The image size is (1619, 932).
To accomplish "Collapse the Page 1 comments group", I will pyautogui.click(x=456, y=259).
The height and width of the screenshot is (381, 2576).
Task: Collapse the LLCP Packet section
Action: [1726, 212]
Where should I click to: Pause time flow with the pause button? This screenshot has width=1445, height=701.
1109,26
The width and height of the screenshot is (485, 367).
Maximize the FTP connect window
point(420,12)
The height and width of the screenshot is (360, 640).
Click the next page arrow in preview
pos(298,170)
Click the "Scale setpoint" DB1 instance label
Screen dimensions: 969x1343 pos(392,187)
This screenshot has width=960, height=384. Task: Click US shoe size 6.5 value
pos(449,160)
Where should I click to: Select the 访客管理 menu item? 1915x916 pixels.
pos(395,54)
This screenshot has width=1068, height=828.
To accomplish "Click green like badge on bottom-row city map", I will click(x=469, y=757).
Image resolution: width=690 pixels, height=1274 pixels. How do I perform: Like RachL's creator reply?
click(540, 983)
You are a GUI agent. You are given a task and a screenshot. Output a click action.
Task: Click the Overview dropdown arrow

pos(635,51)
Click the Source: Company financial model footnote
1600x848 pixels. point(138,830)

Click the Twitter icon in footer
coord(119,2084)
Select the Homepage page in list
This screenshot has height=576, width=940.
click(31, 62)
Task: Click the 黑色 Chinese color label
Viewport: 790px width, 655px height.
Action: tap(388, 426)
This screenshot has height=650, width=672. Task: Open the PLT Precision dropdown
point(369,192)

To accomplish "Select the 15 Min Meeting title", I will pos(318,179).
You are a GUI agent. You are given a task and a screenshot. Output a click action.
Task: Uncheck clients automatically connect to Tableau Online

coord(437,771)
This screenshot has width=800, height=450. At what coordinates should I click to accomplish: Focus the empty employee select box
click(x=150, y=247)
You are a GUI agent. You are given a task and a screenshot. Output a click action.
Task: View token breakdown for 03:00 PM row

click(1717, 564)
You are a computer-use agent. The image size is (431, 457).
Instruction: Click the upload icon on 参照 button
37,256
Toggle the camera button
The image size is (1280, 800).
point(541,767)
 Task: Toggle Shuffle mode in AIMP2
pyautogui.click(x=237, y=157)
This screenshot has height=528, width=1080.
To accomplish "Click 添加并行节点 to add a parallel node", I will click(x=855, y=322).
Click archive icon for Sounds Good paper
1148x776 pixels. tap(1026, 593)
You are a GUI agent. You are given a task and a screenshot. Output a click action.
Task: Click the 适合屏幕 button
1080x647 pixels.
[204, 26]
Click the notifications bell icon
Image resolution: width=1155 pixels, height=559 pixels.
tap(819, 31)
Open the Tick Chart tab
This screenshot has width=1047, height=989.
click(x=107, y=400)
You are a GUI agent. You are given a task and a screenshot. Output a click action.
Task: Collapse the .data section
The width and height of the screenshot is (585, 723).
____
◆ Aim of the task:
Every line of the listing above is to be repeated exactly as written.

◆ Solution for this problem:
The image size is (1619, 932).
To accomplish "Collapse the Page 1 comments group", I will pyautogui.click(x=456, y=259).
The height and width of the screenshot is (381, 2576).
Task: Collapse the LLCP Packet section
Action: [1726, 212]
Where should I click to: Pause time flow with the pause button? This screenshot has width=1445, height=701.
1109,26
The width and height of the screenshot is (485, 367).
Maximize the FTP connect window
point(420,12)
The height and width of the screenshot is (360, 640).
Click the next page arrow in preview
pos(298,170)
Click the "Scale setpoint" DB1 instance label
Screen dimensions: 969x1343 pos(392,187)
This screenshot has width=960, height=384. Task: Click US shoe size 6.5 value
pos(449,160)
Where should I click to: Select the 访客管理 menu item? 1915x916 pixels.
pos(395,54)
This screenshot has width=1068, height=828.
To accomplish "Click green like badge on bottom-row city map", I will click(x=469, y=757).
Image resolution: width=690 pixels, height=1274 pixels. How do I perform: Like RachL's creator reply?
click(540, 983)
You are a GUI agent. You are given a task and a screenshot. Output a click action.
Task: Click the Overview dropdown arrow

pos(635,51)
Click the Source: Company financial model footnote
1600x848 pixels. point(138,830)

Click the Twitter icon in footer
coord(119,2084)
Select the Homepage page in list
This screenshot has height=576, width=940.
click(31, 62)
Task: Click the 黑色 Chinese color label
Viewport: 790px width, 655px height.
Action: tap(388, 426)
This screenshot has height=650, width=672. Task: Open the PLT Precision dropdown
point(369,192)

To accomplish "Select the 15 Min Meeting title", I will pos(318,179).
You are a GUI agent. You are given a task and a screenshot. Output a click action.
Task: Uncheck clients automatically connect to Tableau Online

coord(437,771)
This screenshot has width=800, height=450. At what coordinates should I click to accomplish: Focus the empty employee select box
click(x=150, y=247)
You are a GUI agent. You are given a task and a screenshot. Output a click action.
Task: View token breakdown for 03:00 PM row

click(1717, 564)
You are a computer-use agent. The image size is (431, 457).
Instruction: Click the upload icon on 参照 button
37,256
Toggle the camera button
The image size is (1280, 800).
point(541,767)
 Task: Toggle Shuffle mode in AIMP2
pyautogui.click(x=237, y=157)
This screenshot has height=528, width=1080.
To accomplish "Click 添加并行节点 to add a parallel node", I will click(x=855, y=322).
Click archive icon for Sounds Good paper
1148x776 pixels. tap(1026, 593)
You are a GUI agent. You are given a task and a screenshot. Output a click action.
Task: Click the 适合屏幕 button
1080x647 pixels.
[204, 26]
Click the notifications bell icon
Image resolution: width=1155 pixels, height=559 pixels.
tap(819, 31)
Open the Tick Chart tab
This screenshot has width=1047, height=989.
click(x=107, y=400)
You are a GUI agent. You are given a task and a screenshot. Output a click action.
Task: Collapse the .data section
The width and height of the screenshot is (585, 723).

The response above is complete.